-- WHAT TO WORK ON --
The lines to repeat are those below from the one containing "Task: Remove the first filter group with X" down to the one containing "Click the Save", both included; reproduce them exactly and nothing else.

■ ■ ■ ■

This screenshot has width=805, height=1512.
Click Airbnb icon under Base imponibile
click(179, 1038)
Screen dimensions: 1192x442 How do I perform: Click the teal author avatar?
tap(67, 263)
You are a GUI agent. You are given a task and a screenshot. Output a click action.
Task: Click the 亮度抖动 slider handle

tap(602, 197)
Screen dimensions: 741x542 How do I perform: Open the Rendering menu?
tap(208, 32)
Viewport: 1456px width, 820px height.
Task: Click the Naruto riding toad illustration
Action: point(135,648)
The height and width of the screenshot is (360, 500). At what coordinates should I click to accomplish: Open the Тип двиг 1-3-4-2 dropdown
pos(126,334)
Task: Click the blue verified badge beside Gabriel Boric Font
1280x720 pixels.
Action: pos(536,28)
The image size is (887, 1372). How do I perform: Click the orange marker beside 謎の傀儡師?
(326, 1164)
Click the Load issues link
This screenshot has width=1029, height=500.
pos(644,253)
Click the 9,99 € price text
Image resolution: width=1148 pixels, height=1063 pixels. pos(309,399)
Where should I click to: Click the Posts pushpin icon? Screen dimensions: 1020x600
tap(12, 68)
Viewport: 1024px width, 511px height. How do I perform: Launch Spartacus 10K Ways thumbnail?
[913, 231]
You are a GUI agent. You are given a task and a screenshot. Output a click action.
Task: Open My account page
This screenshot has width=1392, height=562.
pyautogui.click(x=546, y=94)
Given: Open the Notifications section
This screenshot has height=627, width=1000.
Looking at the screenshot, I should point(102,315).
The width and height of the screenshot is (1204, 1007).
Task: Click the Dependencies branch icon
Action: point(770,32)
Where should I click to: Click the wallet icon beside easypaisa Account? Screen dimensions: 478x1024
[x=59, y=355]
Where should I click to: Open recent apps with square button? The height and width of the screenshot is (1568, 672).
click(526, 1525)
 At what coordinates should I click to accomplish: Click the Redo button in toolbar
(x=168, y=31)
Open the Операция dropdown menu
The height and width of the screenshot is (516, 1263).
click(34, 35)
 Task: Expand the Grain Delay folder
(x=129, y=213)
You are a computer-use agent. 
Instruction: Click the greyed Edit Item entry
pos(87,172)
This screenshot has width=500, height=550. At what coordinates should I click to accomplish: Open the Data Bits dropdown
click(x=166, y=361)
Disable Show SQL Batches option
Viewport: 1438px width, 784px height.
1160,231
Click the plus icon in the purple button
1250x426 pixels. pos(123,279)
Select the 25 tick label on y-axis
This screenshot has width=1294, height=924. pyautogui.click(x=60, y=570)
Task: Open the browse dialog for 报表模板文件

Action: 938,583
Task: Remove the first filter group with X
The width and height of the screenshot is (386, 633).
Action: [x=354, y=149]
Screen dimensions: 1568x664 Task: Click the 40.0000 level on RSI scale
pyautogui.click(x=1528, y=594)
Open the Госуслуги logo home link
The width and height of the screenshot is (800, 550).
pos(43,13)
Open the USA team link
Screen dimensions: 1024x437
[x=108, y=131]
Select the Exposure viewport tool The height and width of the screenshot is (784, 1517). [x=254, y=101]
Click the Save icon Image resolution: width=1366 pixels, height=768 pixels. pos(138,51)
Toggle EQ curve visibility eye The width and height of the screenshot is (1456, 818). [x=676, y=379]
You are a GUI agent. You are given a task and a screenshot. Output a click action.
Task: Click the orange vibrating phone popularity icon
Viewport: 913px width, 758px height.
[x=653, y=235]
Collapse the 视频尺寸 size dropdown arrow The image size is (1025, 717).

■ ■ ■ ■

-- RESULT OF THIS EXERCISE --
Task: Remove the first filter group with X
The width and height of the screenshot is (386, 633).
Action: [x=354, y=149]
Screen dimensions: 1568x664 Task: Click the 40.0000 level on RSI scale
pyautogui.click(x=1528, y=594)
Open the Госуслуги logo home link
The width and height of the screenshot is (800, 550).
pos(43,13)
Open the USA team link
Screen dimensions: 1024x437
[x=108, y=131]
Select the Exposure viewport tool The height and width of the screenshot is (784, 1517). [x=254, y=101]
Click the Save icon Image resolution: width=1366 pixels, height=768 pixels. pos(138,51)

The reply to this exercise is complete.